Guidelines for Divisional Activity Reports
Reports of Divisional visits and other events are an important and valued part of the content of the journal and are only possible due to the voluntary efforts of members in writing them. So whether you are a regular contributor to this section, or writing up a visit for the first time, THANK YOU!
Reports can vary in length from 200 to 600 words. Longer reports will be edited down to an acceptable length at the Editor’s discretion to allow more reports to be published without delay. While every effort will be taken to retain the important points of your report if it has to be reduced in length, contributors will not get the opportunity to see the shorter version before it is published and so are strongly advised to keep to the word limit (If you think a particular woodland warrants additional greater coverage than can be achieved in a report of this length, it may be a good subject for a case study feature article. Please contact the Editor if you wish to discuss this).
Please submit your report in digital format (preferably as a Microsoft Word file with photos as separate jpg files) by sending it by email to the Editor at email@example.com. Please do not send in notes or drafts of reports. Reports are often edited for publication as soon as they are received so it is important that what comes in is the final version.
Photographs are welcome (see suggestions below) and should be submitted in digital format as separate files – do not embed photos in your Word doc. Jpeg files at 300 dpi resolution or higher are ideal. Please make sure that all photos submitted are accompanied by a suitable caption including any required copyright or other credits.
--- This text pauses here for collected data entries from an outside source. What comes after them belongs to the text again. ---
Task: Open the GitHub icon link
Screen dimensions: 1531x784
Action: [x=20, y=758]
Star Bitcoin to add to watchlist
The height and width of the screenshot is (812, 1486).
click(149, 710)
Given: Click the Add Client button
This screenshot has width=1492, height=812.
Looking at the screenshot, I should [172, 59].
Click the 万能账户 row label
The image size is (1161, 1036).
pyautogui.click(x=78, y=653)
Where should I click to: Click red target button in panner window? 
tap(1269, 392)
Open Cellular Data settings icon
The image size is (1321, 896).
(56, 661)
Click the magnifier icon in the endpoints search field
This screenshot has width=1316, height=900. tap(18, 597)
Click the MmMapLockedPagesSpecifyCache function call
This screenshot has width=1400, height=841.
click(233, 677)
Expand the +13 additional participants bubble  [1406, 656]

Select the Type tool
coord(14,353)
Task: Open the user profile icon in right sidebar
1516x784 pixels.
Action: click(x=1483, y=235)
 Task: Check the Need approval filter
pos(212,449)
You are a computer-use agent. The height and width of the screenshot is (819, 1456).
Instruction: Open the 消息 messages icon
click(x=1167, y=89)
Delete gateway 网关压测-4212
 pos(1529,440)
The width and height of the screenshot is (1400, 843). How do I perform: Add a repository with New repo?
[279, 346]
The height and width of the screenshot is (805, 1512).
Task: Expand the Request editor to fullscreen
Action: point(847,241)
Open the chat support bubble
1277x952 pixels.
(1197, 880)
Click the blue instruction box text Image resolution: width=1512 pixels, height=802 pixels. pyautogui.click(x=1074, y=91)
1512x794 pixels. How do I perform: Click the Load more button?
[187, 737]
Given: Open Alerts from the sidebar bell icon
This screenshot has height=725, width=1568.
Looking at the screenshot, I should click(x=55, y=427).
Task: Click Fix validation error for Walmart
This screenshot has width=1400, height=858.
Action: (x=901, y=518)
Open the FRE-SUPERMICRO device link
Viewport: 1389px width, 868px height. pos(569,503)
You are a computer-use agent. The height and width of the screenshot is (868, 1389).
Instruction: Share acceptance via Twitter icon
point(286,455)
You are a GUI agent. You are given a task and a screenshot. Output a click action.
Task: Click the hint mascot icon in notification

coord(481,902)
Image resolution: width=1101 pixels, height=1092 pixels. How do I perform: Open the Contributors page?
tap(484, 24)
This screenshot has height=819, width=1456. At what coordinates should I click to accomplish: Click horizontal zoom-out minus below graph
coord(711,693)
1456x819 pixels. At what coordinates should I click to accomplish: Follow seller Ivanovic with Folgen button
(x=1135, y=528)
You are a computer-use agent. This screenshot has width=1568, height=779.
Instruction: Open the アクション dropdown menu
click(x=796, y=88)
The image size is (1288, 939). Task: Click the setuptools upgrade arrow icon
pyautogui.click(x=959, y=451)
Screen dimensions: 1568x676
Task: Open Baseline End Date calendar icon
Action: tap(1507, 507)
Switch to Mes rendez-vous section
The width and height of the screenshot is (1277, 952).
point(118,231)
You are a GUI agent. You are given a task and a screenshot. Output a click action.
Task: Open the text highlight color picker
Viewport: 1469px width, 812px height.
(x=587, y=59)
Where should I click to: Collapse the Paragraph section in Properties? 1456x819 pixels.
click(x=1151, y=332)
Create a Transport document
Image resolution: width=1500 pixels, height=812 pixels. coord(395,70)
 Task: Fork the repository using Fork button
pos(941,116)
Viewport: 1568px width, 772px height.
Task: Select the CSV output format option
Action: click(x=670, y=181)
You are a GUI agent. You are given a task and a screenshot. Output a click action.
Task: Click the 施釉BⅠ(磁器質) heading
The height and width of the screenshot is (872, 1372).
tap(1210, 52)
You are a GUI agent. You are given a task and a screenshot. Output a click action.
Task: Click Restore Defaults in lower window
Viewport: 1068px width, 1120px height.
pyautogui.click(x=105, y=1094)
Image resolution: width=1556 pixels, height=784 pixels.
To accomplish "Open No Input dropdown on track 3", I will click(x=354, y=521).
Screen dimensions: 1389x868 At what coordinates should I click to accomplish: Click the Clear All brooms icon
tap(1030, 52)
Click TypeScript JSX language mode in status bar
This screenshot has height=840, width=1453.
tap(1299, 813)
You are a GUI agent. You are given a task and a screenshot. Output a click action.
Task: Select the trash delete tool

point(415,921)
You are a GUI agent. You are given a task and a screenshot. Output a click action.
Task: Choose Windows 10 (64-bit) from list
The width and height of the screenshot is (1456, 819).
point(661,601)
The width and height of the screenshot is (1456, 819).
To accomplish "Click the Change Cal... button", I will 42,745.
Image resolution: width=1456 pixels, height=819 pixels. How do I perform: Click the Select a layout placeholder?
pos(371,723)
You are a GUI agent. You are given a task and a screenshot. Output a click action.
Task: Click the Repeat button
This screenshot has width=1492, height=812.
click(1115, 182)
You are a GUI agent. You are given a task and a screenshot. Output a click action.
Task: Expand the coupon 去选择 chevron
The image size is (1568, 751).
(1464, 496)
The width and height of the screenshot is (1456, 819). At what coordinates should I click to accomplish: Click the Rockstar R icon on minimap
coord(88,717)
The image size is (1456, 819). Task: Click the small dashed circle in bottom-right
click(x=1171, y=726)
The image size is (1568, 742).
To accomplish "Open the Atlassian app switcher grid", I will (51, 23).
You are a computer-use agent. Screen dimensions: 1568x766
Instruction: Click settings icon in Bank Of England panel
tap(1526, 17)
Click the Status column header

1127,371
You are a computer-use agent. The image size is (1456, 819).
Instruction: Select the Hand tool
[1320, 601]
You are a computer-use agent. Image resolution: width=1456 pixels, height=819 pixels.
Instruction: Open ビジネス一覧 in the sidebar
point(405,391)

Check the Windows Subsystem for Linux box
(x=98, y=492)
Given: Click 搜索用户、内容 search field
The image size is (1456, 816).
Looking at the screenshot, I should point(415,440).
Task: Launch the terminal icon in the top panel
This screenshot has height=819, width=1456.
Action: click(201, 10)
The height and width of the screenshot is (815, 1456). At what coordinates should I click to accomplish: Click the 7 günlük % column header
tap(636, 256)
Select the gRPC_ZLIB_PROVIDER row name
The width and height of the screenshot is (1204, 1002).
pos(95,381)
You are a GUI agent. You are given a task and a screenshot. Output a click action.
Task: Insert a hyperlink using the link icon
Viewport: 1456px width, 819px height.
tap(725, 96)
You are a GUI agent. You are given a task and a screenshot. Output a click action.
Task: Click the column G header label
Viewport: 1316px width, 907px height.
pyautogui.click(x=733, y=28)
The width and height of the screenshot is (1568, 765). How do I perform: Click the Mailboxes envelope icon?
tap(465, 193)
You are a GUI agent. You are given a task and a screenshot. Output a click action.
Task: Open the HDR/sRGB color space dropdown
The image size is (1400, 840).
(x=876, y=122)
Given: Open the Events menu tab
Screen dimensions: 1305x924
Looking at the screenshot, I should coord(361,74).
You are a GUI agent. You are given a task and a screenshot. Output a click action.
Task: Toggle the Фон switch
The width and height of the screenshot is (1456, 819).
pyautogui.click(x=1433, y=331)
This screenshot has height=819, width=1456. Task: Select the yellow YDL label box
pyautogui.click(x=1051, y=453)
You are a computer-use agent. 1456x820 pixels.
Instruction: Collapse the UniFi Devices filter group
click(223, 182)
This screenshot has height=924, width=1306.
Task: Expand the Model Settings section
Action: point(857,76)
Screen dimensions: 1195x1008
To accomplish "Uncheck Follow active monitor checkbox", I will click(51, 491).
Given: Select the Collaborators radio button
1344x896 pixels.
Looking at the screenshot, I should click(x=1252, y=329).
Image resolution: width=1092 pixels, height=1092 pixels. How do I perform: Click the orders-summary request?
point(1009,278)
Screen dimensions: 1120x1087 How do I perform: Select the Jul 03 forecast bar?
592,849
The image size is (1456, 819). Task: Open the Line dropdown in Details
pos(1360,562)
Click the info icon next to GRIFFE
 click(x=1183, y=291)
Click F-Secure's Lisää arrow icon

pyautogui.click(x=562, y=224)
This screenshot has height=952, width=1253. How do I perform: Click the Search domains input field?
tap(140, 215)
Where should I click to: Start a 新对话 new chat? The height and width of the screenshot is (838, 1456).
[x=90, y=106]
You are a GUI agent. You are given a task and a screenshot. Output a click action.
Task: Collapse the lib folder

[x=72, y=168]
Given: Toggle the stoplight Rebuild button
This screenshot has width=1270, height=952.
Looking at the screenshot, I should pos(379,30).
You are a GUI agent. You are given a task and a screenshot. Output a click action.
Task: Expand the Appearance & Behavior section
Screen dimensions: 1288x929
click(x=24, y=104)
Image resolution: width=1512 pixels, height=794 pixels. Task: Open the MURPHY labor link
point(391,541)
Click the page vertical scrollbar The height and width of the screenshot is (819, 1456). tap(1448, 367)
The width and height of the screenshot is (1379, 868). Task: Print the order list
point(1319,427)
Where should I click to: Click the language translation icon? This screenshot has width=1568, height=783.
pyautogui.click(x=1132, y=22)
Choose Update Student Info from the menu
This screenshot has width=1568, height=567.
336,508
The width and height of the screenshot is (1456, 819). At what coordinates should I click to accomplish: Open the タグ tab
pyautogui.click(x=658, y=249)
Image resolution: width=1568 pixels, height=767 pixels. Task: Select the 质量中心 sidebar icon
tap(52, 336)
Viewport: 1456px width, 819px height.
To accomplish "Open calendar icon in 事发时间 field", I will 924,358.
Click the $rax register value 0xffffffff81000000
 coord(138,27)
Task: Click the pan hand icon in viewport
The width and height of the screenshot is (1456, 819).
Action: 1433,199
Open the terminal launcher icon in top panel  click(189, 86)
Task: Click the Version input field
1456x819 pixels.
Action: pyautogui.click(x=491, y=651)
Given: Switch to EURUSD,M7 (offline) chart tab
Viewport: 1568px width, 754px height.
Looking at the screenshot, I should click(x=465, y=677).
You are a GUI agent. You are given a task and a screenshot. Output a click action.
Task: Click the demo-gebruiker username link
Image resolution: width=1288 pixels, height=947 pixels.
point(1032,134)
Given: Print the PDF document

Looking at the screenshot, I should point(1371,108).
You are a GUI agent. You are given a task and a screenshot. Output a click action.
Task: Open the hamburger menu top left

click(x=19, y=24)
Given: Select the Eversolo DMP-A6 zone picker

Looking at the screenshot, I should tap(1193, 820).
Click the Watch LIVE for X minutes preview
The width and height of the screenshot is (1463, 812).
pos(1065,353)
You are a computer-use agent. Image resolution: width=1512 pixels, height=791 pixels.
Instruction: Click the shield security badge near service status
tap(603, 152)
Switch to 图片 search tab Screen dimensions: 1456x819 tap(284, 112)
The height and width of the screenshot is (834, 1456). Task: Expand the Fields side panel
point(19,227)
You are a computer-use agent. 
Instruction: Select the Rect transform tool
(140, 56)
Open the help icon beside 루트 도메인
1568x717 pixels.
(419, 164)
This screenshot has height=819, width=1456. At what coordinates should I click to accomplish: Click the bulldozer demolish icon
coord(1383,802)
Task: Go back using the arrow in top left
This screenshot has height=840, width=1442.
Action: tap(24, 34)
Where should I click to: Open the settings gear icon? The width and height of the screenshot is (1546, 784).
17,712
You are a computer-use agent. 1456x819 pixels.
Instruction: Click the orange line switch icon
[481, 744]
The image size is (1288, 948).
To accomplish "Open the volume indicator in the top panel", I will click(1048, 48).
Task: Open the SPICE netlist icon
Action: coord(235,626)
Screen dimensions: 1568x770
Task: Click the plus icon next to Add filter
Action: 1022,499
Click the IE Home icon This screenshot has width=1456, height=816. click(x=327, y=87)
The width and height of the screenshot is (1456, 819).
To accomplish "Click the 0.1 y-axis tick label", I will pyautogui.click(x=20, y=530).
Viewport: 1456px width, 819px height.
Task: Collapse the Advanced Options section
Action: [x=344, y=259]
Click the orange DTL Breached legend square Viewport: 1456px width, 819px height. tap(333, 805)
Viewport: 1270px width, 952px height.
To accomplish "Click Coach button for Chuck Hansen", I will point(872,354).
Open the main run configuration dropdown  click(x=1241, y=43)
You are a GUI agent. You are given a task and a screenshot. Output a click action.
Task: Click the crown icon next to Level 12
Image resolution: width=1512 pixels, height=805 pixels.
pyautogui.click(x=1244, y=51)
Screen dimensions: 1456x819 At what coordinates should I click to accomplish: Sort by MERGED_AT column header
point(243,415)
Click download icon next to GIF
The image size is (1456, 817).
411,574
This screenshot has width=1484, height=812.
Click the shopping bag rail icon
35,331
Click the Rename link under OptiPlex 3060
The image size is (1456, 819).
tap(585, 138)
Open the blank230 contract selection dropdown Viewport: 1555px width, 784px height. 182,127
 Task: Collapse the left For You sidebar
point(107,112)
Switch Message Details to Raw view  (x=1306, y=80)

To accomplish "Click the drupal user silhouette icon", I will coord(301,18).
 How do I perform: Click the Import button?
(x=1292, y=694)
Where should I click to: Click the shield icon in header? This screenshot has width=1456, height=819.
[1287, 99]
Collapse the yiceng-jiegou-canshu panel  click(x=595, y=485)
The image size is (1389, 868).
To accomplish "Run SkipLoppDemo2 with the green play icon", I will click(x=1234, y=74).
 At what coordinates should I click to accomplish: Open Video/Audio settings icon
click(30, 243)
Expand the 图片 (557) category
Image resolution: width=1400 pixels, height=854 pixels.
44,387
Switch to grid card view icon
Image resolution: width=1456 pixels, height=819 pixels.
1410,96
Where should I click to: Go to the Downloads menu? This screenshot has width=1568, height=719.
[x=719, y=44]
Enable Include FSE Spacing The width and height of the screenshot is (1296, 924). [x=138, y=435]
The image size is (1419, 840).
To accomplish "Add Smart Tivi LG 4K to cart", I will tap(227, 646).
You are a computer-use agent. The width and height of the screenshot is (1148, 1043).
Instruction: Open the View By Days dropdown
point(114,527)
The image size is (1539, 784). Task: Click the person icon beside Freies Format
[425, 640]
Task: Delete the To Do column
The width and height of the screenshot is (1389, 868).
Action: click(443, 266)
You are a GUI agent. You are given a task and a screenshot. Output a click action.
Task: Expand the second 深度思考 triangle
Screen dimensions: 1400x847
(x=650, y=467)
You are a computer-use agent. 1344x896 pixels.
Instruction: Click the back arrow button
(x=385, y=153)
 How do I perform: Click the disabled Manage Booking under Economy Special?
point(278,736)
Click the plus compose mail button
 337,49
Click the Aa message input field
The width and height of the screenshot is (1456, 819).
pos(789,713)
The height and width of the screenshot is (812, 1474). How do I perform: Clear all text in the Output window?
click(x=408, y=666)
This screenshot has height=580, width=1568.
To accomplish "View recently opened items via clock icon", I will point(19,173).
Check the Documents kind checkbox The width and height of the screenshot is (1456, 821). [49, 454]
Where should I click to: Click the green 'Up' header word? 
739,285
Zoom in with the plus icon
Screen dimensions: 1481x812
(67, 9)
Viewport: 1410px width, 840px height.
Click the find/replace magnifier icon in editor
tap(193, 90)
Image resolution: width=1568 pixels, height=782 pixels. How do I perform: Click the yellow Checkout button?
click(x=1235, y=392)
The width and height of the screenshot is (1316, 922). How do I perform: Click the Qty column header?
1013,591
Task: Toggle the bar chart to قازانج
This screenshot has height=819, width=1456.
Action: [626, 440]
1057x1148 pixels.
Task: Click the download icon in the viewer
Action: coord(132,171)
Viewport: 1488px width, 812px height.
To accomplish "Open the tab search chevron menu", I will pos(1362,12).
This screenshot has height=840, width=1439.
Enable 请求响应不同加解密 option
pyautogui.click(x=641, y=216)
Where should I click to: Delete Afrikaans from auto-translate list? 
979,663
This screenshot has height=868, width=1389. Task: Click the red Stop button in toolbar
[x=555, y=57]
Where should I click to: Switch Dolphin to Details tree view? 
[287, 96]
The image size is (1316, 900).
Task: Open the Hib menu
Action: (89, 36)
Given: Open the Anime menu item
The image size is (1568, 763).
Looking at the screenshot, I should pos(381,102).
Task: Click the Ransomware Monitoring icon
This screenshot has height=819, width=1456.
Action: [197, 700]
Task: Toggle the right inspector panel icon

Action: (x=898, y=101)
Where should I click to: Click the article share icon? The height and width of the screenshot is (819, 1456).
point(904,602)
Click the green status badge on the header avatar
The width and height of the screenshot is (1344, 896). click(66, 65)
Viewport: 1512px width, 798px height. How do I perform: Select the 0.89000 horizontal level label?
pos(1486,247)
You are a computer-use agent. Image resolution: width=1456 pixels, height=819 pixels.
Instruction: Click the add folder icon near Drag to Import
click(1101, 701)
Photo-reports. It isn’t always possible to submit a full report of a particular meeting or event. An alternative is to send in a single good photo of an interesting feature of the event (see suggestions below) together with a couple of explanatory paragraphs, not forgetting to include the date and place of visit.
Tips on writing the report
- Write you report as soon as you can after the visit while it is fresh in your mind, and send it in as soon as you can. If you leave it for a few months and it misses the next issue, the report may not appear until six months or so after the visit.
- Reports should aim at being a summary of the visit, and not a detailed chronological description of the day’s events. Although it is a good idea to give an overall picture of the day, a ‘stand by stand’ account of a tour around estate plantations rarely makes for a good read, and will make the report far too long. Try to consider why you were shown those particular stands – for example, is your guide illustrating a progression, or comparing and contrasting growing conditions or demonstrating management styles? This will help you capture and convey the ‘message’ of the visit without all the detail. Do not try to include everything.
- What emerged as the theme(s) for the day? Use that as the basis of your report using the things you saw to illustrate the key points that were made, or aspects discussed.
- There are usually one or two aspects of the visit that really interested the members who were there. If it interested people at the time and got them asking questions, it will interest readers of the journal, so don’t be afraid to concentrate on this aspect in your report.
- When describing the estate, forest or woodland visited consider what makes it distinctive in general (e.g. is it terrain, growing conditions, species, management practices, or history?) and try to bring this out in your report. It isn’t necessary to provide details of soil type, rainfall, etc unless they are central to the theme of the visit.
- Remember that many readers, especially those overseas, won’t be familiar with your region, its characteristics or the local personalities. When you first mention a place or a person in your report it very helpful to the reader if you give some very brief indication of where, what or who they are. Here is a good example:
“The meeting… was held at Gwydyr Forest, Llanrwst Forest District, by invitation of Kim Burnham, Forest Enterprise’s forest district manager…Our first stop was at Artist’s Wood, which borders the busy A5 holiday route and which is close to the ‘honeypot’ tourist town of Betws y Coed. This ancient woodland site was planted with Douglas fir in 1921 and now had sizeable mature trees growing on it.”
- Give your report a heading – Division, Place visited and Date – as it appears in the QJF – no need to put date in the text of the report), and always put your name (as author of the report) at the end.
- Please check your facts, especially spellings of named individuals and places, as the journal does not have the resources to check the details of every visit.
As a general rule, readers would much rather see a photo of what the members saw on the visit rather than a photo of a group of members studying something the reader can’t see or listening to a speaker they can’t hear. If you do want to submit a group photo, try to ensure that the backdrop to the group shows something distinctive about the place visited.
Other ideas for photos include:
- a particular landscape feature of the place visited
- an unusual tree or vegetation pointed out by the guide
- evidence of disease or pests causing a problem at the site
- any special structures or environments to encourage or discourage wildlife
- an unusual, historic or experimental forestry practice
- unusual or innovative facilities for visitors or sportsmen
- any presentations that took place at the meeting
And finally, please always provide captions for the photos, especially identifying any speakers or persons involved in presentations.